**Supplied material:**
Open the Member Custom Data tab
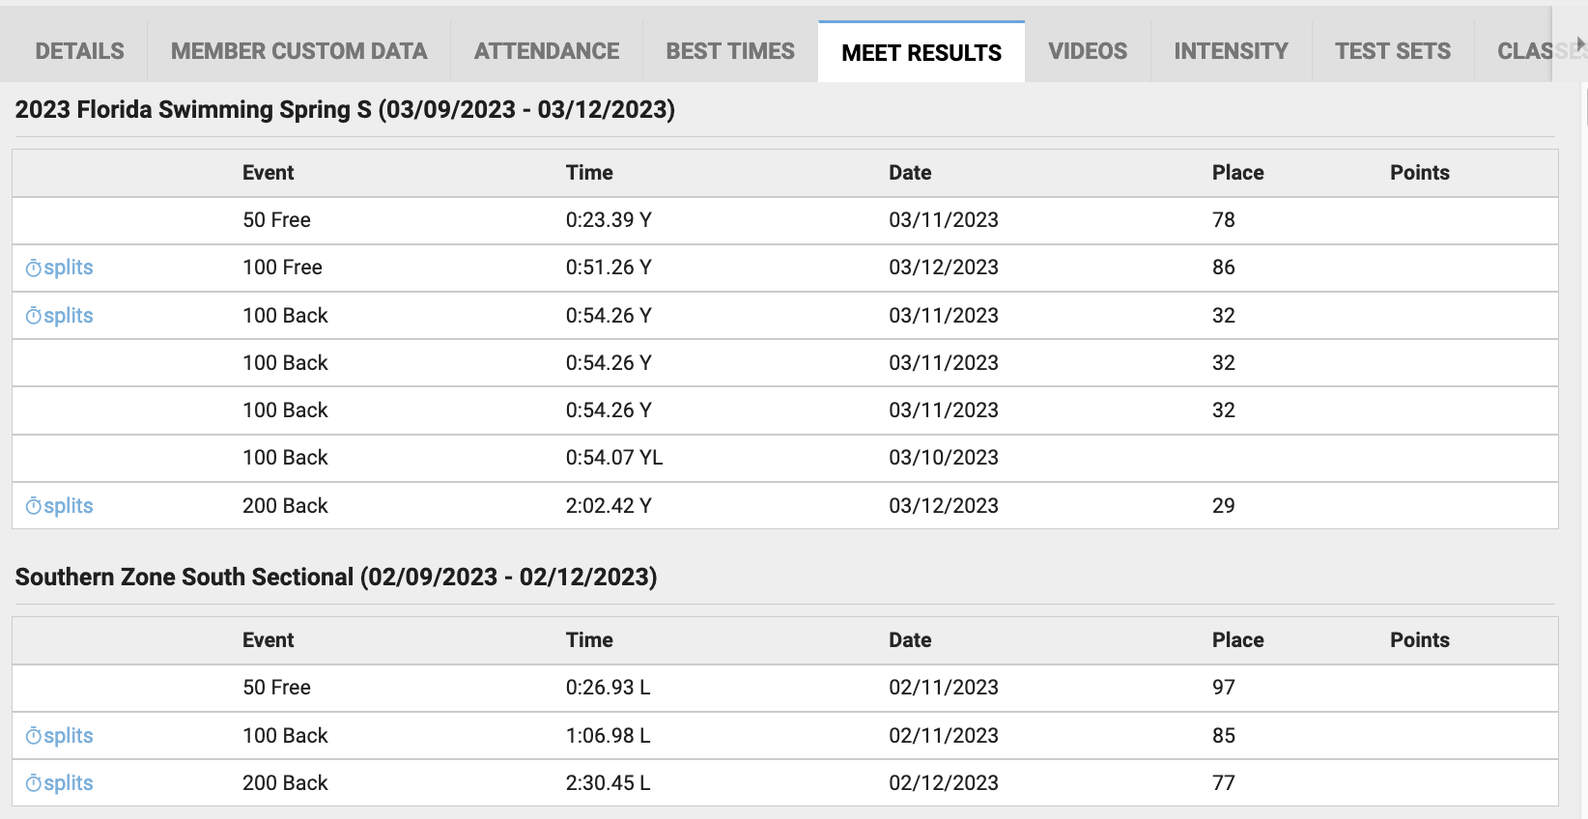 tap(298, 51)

==

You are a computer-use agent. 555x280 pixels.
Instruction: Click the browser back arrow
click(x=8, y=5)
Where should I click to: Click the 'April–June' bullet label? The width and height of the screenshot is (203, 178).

**Problem to work on:** From the listing above, output exactly the run of lines that starts with the line containing "You are a computer-use agent. 555x280 pixels." and ends with the line containing "Where should I".

**Output of the exercise:**
You are a computer-use agent. 555x280 pixels.
Instruction: Click the browser back arrow
click(x=8, y=5)
Where should I click to: Click the 'April–June' bullet label? The width and height of the screenshot is (203, 178).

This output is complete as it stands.